CRÍTICA - DRAMA
Primeiro longa de Caetano Gotardo se opõe à linguagem alarmista da TV e traz espetáculo ambicioso e consistente
VALE ACOMODAR OS OLHOS A UM ESPETÁCULO SIGNIFICATIVO, CONTEMPORÂNEO, QUE NÃO SE ACANHA
INÁCIO ARAUJOCRÍTICO DA FOLHA
No começo, parece que tudo está fora de lugar. O primeiro plano da mãe professora, muito ostensivo, o sotaque do garoto, estranhamente interiorano, a conversa no parque com a amiga...
Mas é preciso dar um crédito a "O que se Move". O filme de Caetano Gotardo merece, e é um desses poucos sinais de vida do cinema paulista.
Não que tudo esteja de fato ajustado. Mas é preciso, primeiro, observar que lidamos aqui com uma estética que se inspira no cineasta francês Robert Bresson, onde todo rigor do mundo é necessário a um bom resultado.
Em segundo lugar, o filme de Gotardo, tematicamente, pega precisamente o contrapé da mídia sanguinária paulista (que, a rigor, tenta agradar ao espírito de intolerância que se disseminou entre nós).
Faz isso a partir de três histórias: uma delas diz respeito à pedofilia; outra, a um reencontro familiar; a terceira, à morte de um filho pequeno em circunstâncias inesperadas.

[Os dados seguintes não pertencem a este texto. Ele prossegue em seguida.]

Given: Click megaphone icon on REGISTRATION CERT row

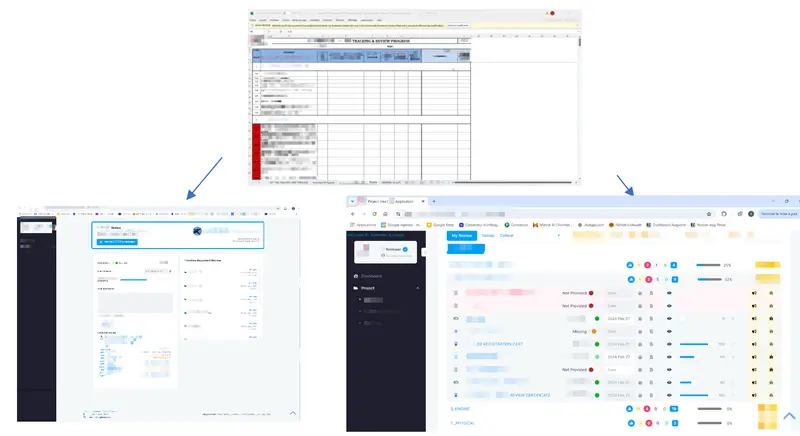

Sobre as três convém manter certo silêncio: é a surpresa que fará o encanto do filme, é a surpresa que o projetará acima de eventuais imprecisões, é a força de suas elipses que nos arrancará de uma espécie de entorpecimento em que o início tende a projetar o espectador.
Pode-se perguntar por que isso acontece. Em certa medida é porque "O que se Move" busca opor sua linguagem, justamente, à onipresente linguagem midiática, essa que ocupa programas alarmistas de TV e se propaga pela internet.
Esse discurso identifica monstros e culpados em cada acontecimento.
"O que se Move" toma o contrapé desse tipo de linguagem. Como se a nos lembrar que é preciso muito mais para definir um ser humano (esse, aliás, é o tema da primeira canção do filme, belamente cantada por Cida Moreira).
Esse contrapé é que nos dá a ver com clareza a ambição do projeto e sua importância. Daí a necessidade de o espectador dar ao filme esse crédito inicial: desconheço a ordem em que foram filmados os episódios, mas do primeiro ao terceiro é perceptível o maior conforto na definição das distâncias, na escolha (e direção) de atores e mesmo na montagem.
Ao mesmo tempo, vale acomodar os olhos a um espetáculo significativo, contemporâneo, que não se acanha diante dos riscos.
Não custa lembrar que o mesmo grupo de realizadores (Filmes do Caixote) já havia criado um filme intrigante, "Trabalhar Cansa" (2011).
De lá para cá, verifica-se uma evolução que indica a consistência do grupo. Ainda se pode esperar mais.